YOUR OBJECTIVE:
In the data, find the word "icon" and copy out every line that has it.

Entries taken from a collection
────────────────

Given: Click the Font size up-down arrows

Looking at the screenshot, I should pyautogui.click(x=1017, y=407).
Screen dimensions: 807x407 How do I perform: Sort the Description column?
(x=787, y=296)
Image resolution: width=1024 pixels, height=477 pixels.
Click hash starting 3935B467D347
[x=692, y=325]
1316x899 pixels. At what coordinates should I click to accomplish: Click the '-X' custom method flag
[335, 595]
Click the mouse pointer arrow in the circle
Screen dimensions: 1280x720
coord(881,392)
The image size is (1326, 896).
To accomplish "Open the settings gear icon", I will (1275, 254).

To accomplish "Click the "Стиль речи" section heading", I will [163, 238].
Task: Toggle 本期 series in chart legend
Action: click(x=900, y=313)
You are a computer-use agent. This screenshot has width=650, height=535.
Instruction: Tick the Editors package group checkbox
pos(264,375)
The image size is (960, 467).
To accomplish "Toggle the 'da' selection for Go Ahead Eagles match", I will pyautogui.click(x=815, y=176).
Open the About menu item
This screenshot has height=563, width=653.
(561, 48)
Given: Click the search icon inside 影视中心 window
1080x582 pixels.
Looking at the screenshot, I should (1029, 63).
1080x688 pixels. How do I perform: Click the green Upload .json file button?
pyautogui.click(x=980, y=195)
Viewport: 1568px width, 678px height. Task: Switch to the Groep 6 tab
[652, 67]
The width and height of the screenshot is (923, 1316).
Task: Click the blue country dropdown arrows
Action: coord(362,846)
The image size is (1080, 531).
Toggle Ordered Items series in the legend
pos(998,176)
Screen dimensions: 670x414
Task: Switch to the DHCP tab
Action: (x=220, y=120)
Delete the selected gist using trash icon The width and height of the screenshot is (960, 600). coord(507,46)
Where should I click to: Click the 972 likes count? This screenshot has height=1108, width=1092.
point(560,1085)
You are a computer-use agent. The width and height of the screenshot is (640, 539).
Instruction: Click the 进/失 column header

────────────────

WRITTEN RESPONSE:
To accomplish "Open the settings gear icon", I will (1275, 254).
Given: Click the search icon inside 影视中心 window
Delete the selected gist using trash icon The width and height of the screenshot is (960, 600). coord(507,46)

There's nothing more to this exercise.